● **Data under study**
┌──

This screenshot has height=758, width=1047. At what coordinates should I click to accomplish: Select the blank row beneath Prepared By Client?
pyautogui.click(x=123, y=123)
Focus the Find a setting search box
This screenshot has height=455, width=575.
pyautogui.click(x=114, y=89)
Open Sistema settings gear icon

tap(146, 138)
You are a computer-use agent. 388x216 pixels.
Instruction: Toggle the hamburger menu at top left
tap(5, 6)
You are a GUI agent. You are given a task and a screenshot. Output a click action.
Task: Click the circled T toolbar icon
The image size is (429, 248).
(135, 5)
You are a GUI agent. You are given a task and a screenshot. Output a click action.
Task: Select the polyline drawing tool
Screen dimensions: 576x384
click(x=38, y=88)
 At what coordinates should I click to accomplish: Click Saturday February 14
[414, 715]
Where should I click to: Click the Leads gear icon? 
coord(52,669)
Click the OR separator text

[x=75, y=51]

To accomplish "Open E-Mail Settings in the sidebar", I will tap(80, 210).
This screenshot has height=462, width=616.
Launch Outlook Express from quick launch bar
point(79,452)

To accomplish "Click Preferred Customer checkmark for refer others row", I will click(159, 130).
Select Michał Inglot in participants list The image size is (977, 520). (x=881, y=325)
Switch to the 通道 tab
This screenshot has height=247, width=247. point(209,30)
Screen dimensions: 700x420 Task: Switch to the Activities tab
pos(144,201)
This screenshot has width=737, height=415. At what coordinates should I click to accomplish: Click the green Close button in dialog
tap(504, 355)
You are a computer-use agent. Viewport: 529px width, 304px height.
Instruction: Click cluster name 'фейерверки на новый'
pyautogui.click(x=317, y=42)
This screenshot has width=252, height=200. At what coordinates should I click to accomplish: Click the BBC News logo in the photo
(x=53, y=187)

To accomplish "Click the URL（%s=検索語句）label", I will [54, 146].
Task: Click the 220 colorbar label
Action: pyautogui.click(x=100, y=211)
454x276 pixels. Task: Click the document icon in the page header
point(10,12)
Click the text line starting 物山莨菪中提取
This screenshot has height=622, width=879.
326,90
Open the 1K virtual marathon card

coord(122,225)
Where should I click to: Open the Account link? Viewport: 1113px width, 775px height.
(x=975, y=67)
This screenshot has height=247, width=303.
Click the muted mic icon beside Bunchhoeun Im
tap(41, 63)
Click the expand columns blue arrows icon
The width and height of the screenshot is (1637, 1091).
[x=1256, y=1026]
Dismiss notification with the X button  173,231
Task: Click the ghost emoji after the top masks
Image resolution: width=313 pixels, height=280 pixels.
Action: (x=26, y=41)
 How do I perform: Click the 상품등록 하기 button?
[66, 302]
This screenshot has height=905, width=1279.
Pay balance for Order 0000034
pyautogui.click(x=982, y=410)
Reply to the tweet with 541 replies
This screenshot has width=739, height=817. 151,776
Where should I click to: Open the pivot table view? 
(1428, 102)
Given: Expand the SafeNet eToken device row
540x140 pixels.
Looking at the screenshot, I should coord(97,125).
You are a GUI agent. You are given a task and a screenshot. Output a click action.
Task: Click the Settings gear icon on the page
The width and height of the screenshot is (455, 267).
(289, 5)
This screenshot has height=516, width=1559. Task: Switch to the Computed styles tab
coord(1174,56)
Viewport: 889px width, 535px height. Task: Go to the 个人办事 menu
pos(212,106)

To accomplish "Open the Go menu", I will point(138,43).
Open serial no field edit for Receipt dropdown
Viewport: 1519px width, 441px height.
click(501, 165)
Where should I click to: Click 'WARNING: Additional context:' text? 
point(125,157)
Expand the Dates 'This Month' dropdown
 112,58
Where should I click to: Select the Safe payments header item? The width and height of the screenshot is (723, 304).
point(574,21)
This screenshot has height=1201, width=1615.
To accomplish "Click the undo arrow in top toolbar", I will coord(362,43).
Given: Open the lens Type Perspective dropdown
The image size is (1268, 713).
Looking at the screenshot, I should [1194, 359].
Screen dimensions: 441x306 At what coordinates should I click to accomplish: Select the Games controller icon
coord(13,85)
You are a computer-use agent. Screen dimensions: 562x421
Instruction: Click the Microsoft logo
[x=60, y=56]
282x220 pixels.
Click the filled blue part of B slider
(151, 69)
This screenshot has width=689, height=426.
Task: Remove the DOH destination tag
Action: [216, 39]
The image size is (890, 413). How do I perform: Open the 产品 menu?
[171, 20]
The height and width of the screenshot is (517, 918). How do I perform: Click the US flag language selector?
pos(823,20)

└──

Starting with the line that contains "Where should I click to: Open the pivot", copy each line through the end of the data exactly, and leave out all earlier lines.

Where should I click to: Open the pivot table view? 
(1428, 102)
Given: Expand the SafeNet eToken device row
540x140 pixels.
Looking at the screenshot, I should coord(97,125).
You are a GUI agent. You are given a task and a screenshot. Output a click action.
Task: Click the Settings gear icon on the page
The width and height of the screenshot is (455, 267).
(289, 5)
This screenshot has height=516, width=1559. Task: Switch to the Computed styles tab
coord(1174,56)
Viewport: 889px width, 535px height. Task: Go to the 个人办事 menu
pos(212,106)

To accomplish "Open the Go menu", I will point(138,43).
Open serial no field edit for Receipt dropdown
Viewport: 1519px width, 441px height.
click(501, 165)
Where should I click to: Click 'WARNING: Additional context:' text? 
point(125,157)
Expand the Dates 'This Month' dropdown
 112,58
Where should I click to: Select the Safe payments header item? The width and height of the screenshot is (723, 304).
point(574,21)
This screenshot has height=1201, width=1615.
To accomplish "Click the undo arrow in top toolbar", I will coord(362,43).
Given: Open the lens Type Perspective dropdown
The image size is (1268, 713).
Looking at the screenshot, I should [1194, 359].
Screen dimensions: 441x306 At what coordinates should I click to accomplish: Select the Games controller icon
coord(13,85)
You are a computer-use agent. Screen dimensions: 562x421
Instruction: Click the Microsoft logo
[x=60, y=56]
282x220 pixels.
Click the filled blue part of B slider
(151, 69)
This screenshot has width=689, height=426.
Task: Remove the DOH destination tag
Action: [216, 39]
The image size is (890, 413). How do I perform: Open the 产品 menu?
[171, 20]
The height and width of the screenshot is (517, 918). How do I perform: Click the US flag language selector?
pos(823,20)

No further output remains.